Man Bac Burial 9 in situ

The individual who helped kick start it all: the burial of M9 in-situ at the Vietnamese Neolithic site of Man Bac.  This male individual, who has been diagnosed with juvenile-onset quadriplegia, is indicative of an active caregiving environment during his lifetime. (Tilley & Oxenham 2011: 37).

In particular Tilley emphasises the fact that the Index offers a framework for analysis –  it is not a formula.  The researcher works through the stages of the Index to help produce a framework of care.

Tilley states that ‘the Index is designed for flexibility, users decide what parts of the Index are relevant to their specific case study – and ignore the rest.  They decide how they want to use the Index – whether as a prompt to remind them of variables they could be considering in their research, or for detailed recording of evidence and conclusions reached, or anything in-between.’

The  Index of Care can be found online here and Tilley encourages all archaeological researches to give the Index a go.  The Index of Care is currently in active development and feedback is highly sought after to improve its design and operation.  Those contributing to this project will be acknowledged in subsequent versions for their help and efforts.

Notes

(1).

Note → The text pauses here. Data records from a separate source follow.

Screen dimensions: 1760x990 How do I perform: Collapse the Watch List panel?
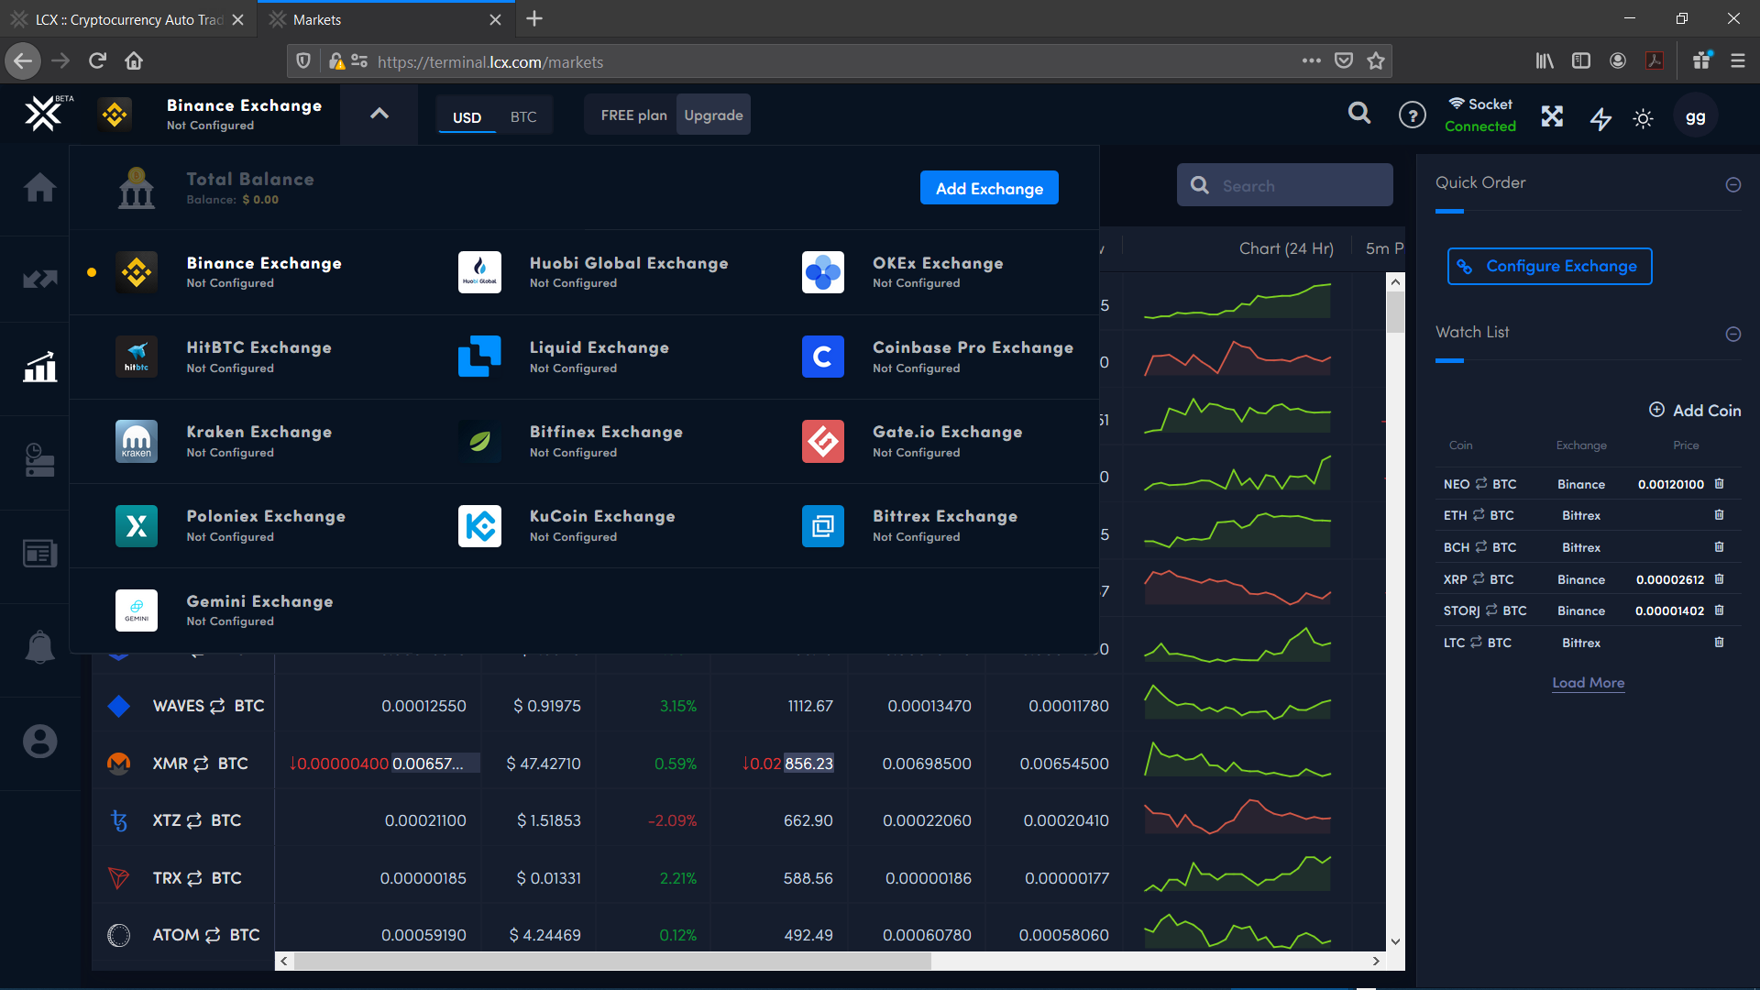click(1733, 334)
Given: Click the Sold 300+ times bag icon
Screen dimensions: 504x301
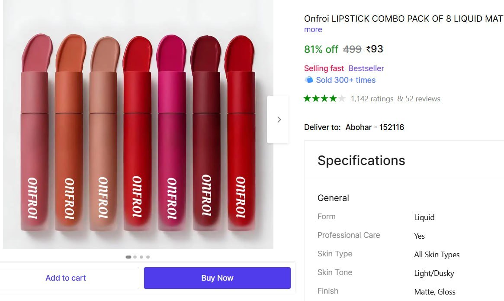Looking at the screenshot, I should click(309, 80).
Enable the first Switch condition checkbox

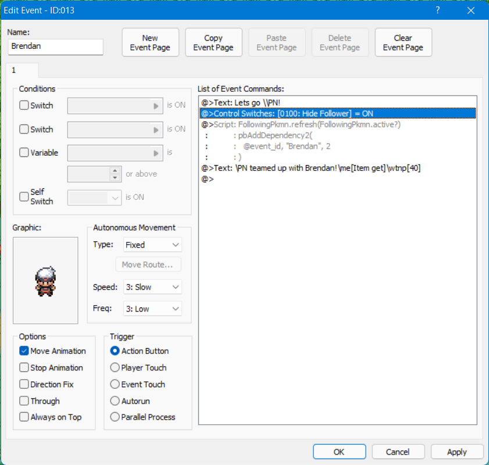(x=24, y=106)

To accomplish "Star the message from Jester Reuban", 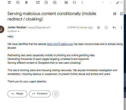I will pyautogui.click(x=98, y=28).
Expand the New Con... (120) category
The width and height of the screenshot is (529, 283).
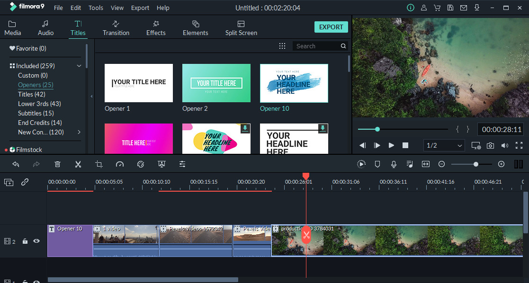click(79, 132)
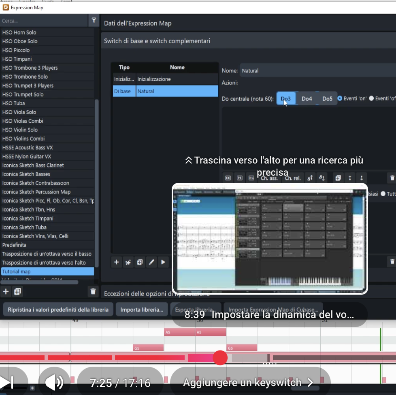
Task: Click Ripristina i valori predefiniti della libreria
Action: (x=58, y=310)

It should be noted that I am named in the acknowledgments of the article for providing some early feedback on the article.

Bibliography

Tilley, L. & Oxenham, M.F.  2011.  Survival against the odds: modeling the social implications of care provision to seriously disabled individualsInternational Journal of Palaeopathology. 1: 35-42.

Tilley, L. 2012. The Bioarchaeology of CareThe SAA Archaeological Record: New Directions in Bioarchaeology, Part II12 (3): 39-41. (Open Access).

Tilley, L., & Cameron, T. 2014. Introducing the Index of Care: A web-based application supporting archaeological research into health-related careInternational Journal of Palaeopathology. 6: 5-9.